Para o promotor, “embora existentes tantos outros modelos no mercado que pudessem atender as reais necessidades de um veículo com utilização em estradas de terra e vicinais, qual a real necessidade do prefeito adquirir, por meio da pessoa jurídica de direito público interno, dois automóveis com atributos de motor de 250 cv, seis cilindros, com diversos acessórios caríssimos? Trata-se de uma verdadeira extravagância com o dinheiro público, ainda mais quando a população de Alto Rio Doce, paradoxalmente, é transportada para os municípios pactuados na área da saúde em veículos muito mais simples e, quando pouco, sem o menor conforto e dignidade”.

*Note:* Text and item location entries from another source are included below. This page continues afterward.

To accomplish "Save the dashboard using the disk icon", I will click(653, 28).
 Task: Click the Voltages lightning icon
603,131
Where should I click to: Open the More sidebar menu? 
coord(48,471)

O MPMG também afirma que o procedimento licitatório, realizado na modalidade pregão, tentou justificar a aquisição de caminhonete para o gabinete com base em necessidade e interesse público. Além disso, o órgão relata que, após a entrega do veículo ao patrimônio municipal, o prefeito determinou a instalação de placas de “estacionamento privativo” em uma das laterais da praça Doutor Miguel Batista Vieira. Segundo o MPMG, a área pública teria passado a ser utilizada de forma exclusiva pelo chefe do Executivo para estacionar o veículo.

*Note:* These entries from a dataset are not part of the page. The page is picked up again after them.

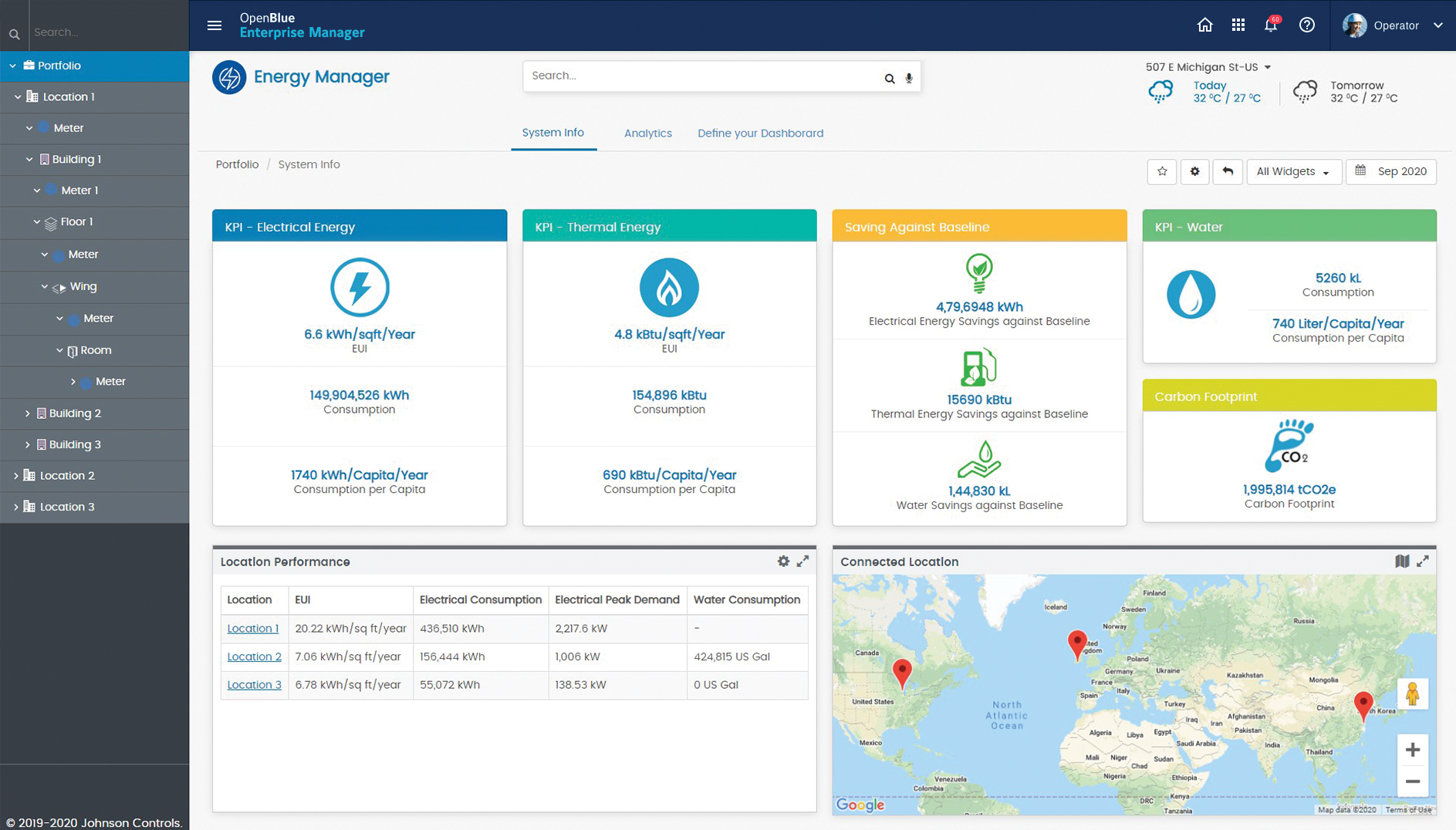
Task: Zoom in using the map plus control
Action: tap(1413, 749)
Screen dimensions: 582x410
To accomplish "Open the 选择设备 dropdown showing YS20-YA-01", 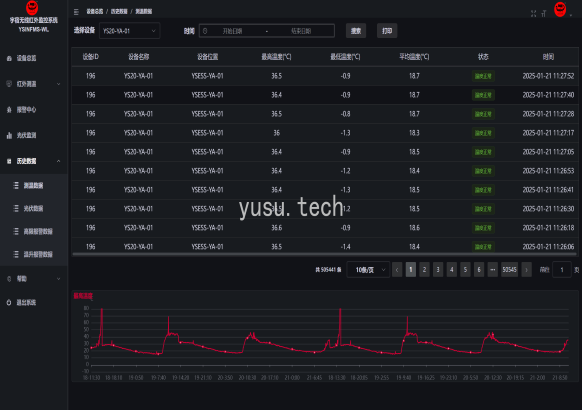I will click(x=130, y=31).
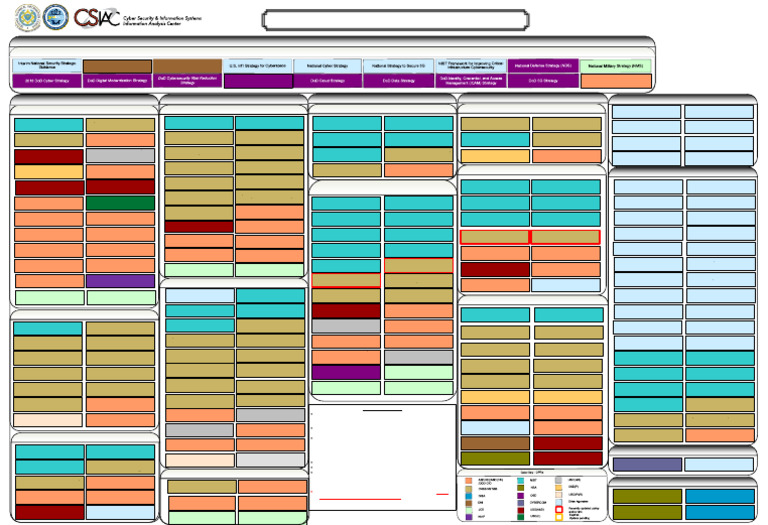The image size is (768, 525).
Task: Click the second round seal beside the CSIAC logo
Action: click(x=56, y=17)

Nota da Prefeitura de Alto Rio Doce:
“A Prefeitura de Alto Rio Doce reafirma que o veículo Ford Ranger é patrimônio público, adquirido pela administração municipal por meio de processo licitatório aberto, transparente e competitivo, conforme determina a Lei nº 14.133/2021. O veículo é de uso exclusivo da Prefeitura, não pertence ao Prefeito, e foi adquirido para atender às necessidades operacionais do município, que conta com mais de 1.000 km de estradas de terra, topografia desafiadora e comunidades rurais distantes.
O automóvel serve como ferramenta de trabalho, não como símbolo de luxo. Em um município de grande extensão territorial, com condições climáticas e geográficas adversas, é essencial dispor de um veículo robusto, seguro e com tração 4×4, capaz de permitir o deslocamento técnico para fiscalizações, visitas a obras, atendimento a emergências e apoio às famílias rurais — garantindo a presença do poder público em todos os cantos de Alto Rio Doce.
A Prefeitura respeita a decisão judicial que determinou o sequestro provisório do veículo, mas reitera que cabe recurso e que serão apresentados todos os documentos que comprovam a legalidade e necessidade da aquisição, já disponíveis no Portal da Transparência. A gestão sempre atuou com responsabilidade e compromisso absoluto com o interesse público.
Reafirmamos nossa confiança na Justiça e seguiremos firmes, com serenidade e transparência, certos de que a verdade prevalecerá”.